U.S. President Donald Trump announced that his team is exploring a proposal for the federal government to become an equity partner with major artificial‑intelligence companies, effectively giving the American public a stake in those firms.
The companies specifically mentioned for discussion at the White House next week are Anthropic, OpenAI, and xAI; SpaceX is also noted as an upcoming public debut, with each expected to target trillion‑dollar valuations.
In response, AI‑related technology stocks rallied in early Monday pre‑market trading: Nvidia rose more than 1% by 04:14 ET, Marvell Technology and Micron Technology each gained between 4% and 7%, while AMD and Intel added over 1% each. Conversely, Google (Alphabet) slipped 1.2%.
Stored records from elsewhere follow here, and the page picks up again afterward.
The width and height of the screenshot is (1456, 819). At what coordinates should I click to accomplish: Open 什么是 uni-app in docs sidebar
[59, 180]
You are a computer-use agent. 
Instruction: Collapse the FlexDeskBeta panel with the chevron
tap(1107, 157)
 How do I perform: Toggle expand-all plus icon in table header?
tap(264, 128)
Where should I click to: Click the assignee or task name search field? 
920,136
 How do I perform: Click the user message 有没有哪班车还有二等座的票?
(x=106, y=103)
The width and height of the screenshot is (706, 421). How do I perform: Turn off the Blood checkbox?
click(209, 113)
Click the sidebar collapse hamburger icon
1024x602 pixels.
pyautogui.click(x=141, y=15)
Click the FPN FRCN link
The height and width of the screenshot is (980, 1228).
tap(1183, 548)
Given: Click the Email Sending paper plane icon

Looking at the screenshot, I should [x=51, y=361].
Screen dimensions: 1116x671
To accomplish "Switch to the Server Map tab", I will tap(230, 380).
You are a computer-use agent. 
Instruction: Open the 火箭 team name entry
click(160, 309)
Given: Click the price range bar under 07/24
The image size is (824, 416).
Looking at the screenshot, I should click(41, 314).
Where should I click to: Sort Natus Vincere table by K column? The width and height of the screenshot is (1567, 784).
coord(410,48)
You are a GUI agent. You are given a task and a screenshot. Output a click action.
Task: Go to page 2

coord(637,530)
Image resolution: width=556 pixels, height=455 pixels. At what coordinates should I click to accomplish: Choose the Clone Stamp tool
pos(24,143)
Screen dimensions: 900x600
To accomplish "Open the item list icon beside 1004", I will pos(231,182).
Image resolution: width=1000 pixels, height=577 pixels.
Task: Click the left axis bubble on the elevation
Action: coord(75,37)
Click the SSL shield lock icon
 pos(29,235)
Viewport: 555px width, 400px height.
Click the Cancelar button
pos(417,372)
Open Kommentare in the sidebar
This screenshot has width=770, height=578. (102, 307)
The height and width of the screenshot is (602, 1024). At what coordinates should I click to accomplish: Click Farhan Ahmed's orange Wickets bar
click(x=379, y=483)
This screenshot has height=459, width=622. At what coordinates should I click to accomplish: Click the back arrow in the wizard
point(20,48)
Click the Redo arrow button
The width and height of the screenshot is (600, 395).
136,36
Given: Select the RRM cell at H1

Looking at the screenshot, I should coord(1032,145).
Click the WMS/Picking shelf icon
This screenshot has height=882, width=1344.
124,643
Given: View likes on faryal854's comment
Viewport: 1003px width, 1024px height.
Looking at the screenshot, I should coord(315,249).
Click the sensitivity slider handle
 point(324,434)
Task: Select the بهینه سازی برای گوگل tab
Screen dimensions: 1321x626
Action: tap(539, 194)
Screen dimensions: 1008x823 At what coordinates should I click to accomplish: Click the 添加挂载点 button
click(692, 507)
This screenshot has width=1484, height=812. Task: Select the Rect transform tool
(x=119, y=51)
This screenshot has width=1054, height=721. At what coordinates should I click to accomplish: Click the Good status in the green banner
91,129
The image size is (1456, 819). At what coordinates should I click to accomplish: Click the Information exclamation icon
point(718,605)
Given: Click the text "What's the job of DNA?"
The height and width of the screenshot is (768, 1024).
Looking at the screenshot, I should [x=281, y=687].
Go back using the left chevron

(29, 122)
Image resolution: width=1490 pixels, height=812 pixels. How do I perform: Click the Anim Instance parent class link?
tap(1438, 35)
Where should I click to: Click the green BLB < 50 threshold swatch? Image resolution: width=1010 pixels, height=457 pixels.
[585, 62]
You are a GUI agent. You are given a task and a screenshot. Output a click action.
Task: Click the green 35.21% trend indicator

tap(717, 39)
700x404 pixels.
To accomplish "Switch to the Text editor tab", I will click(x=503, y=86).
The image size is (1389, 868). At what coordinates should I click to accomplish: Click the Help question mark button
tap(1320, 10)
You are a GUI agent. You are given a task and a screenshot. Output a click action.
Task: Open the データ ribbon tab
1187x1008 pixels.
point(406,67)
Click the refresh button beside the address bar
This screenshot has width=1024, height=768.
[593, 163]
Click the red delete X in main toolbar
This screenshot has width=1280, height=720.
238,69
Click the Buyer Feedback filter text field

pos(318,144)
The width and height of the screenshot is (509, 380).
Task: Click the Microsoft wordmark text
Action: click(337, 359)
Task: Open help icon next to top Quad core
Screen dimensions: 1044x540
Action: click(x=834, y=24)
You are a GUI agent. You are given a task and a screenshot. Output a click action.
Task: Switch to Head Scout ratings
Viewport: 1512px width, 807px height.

The proposal follows a separate initiative by Senator Bernie Sanders, who suggested a one‑time 50% tax on AI‑lab share sales, with proceeds directed to a U.S. sovereign‑wealth fund. Sanders argues the tax would ensure AI‑generated wealth benefits the broader public.
The Sanders plan attracted criticism from David Sacks, a Silicon Valley venture capitalist and Trump adviser, who questioned its practicality.
The Trump administration has previously taken an unusually active role in the corporate sector, acquiring stakes in Intel and several unnamed rare‑earth and quantum‑computing companies.
Earlier this week, the White House revised an AI executive order: leading AI developers are now asked to voluntarily submit their most capable models for government cybersecurity testing before public release, after canceling a signing ceremony for a prior order on May 21.
Concerns about AI risks have intensified, highlighted by Anthropic’s release of the powerful Mythos tool, which experts warn could accelerate sophisticated cyber‑attacks, especially against sectors like banking that rely on legacy, interconnected systems.